Se rinasce un libro morto, di Paolo Mauri
Qualche giorno fa sulla "Stampa" Guido Ceronetti ha dedicato la “lanterna rossa” (una delle sue rubriche) ai libri morti. Che sono milioni. Forse ormai miliardi, visto il ritmo con cui si producono e subito si dimenticano. Ceronetti racconta di aver preso in mano un vecchio bestseller: Nessuno torna indietro della De Cespedes e di averlo presto richiuso. Stile inesistente, il verdetto. A suo tempo, il romanzo è del '38, piacque.

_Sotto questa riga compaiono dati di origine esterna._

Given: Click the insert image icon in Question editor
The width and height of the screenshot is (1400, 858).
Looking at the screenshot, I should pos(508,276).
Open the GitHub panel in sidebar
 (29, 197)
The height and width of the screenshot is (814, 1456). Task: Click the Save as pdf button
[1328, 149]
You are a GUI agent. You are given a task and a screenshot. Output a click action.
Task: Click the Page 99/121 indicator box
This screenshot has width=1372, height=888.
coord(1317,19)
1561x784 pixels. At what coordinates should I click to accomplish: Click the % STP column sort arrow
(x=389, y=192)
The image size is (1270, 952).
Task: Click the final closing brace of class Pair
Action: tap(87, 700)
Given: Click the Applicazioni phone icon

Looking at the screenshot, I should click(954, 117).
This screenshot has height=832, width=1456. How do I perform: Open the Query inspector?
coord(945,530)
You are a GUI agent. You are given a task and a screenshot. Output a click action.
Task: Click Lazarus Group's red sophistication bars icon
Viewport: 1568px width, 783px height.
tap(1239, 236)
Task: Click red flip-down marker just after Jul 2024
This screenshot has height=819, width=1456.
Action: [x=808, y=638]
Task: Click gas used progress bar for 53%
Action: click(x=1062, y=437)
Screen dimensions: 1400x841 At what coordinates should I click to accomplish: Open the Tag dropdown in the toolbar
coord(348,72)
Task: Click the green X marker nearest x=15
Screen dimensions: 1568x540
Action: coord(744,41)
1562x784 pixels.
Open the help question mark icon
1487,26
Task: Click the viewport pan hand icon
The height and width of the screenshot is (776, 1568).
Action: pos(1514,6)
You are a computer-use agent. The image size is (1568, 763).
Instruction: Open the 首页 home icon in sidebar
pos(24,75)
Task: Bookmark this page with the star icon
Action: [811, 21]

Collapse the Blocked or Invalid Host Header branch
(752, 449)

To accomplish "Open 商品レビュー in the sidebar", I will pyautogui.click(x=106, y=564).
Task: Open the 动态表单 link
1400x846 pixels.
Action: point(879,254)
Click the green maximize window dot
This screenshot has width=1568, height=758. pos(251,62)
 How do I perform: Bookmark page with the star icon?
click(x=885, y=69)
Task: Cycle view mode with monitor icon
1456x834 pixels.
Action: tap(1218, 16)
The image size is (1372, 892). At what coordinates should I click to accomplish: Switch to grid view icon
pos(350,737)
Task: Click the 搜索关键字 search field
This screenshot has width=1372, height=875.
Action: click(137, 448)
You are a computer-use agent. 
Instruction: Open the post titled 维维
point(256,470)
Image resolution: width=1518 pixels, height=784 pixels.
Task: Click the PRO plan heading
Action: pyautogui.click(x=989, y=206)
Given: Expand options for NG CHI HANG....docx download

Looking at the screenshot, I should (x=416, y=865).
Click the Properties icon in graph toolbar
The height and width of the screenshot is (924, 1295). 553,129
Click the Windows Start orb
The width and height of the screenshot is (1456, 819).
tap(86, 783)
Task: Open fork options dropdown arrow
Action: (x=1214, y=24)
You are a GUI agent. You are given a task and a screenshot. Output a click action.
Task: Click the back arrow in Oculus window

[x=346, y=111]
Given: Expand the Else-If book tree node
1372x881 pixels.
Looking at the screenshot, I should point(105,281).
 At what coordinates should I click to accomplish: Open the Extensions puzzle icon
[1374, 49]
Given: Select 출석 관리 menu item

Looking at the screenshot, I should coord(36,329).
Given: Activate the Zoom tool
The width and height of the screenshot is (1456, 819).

Zafon, uno scrittore spagnolo che sta avendo parecchio successo (è tradotto da Mondadori) nell'Ombra del vento parla anche lui dei libri morti. Sottile inquietudine: si possono salvare i libri morti? Naturalmente no. Solo alcuni - pochissimi - sopravvivono nel tempo e, particolare non trascurabile, solo per alcuni sono vivi. Ma capita, per esempio, che frugando nell'immenso serbatoio dei cessati si riemerga con una preda niente male.
Carlo A. Madrignani ripubblica presso Manni La filosofessa italiana, un romanzone che rimonta al 1753 e che si deve a Pietro Chiari. Una fascetta editoriale avverte che si tratta del primo romanzo italiano, anche se nel Seicento una voga romanzesca, oggi assolutamente inservibile, c'era stata. Comunque è certamente un romanzo moderno, un feuilleton che dispiace ai critici e piacque al pubblico. E lo credo: a leggerlo sembra di guardare la Rivombrosa televisiva. Amori, travestimenti, fughe, conventi... e in più uno scenario europeo, come si conveniva a quel secolo più che ad altri. Una bella macchina narrativa che qualche sceneggiatore di oggi potrebbe ancora usare come miniera di effetti speciali. La filosofia adombrata nel titolo è puro maquillage. L'autore, che guerreggiò con Goldoni a colpi di commedie è un ex gesuita che di romanzi ne scrisse molti. La filosofessa manca dai branchi delle librerie da quasi due secoli: Madrignani ne racconta le vicende editoriali e la sfortuna critica. Le mobili tende della letteratura contemplano rovesciamenti d'ottica, talvolta epocali.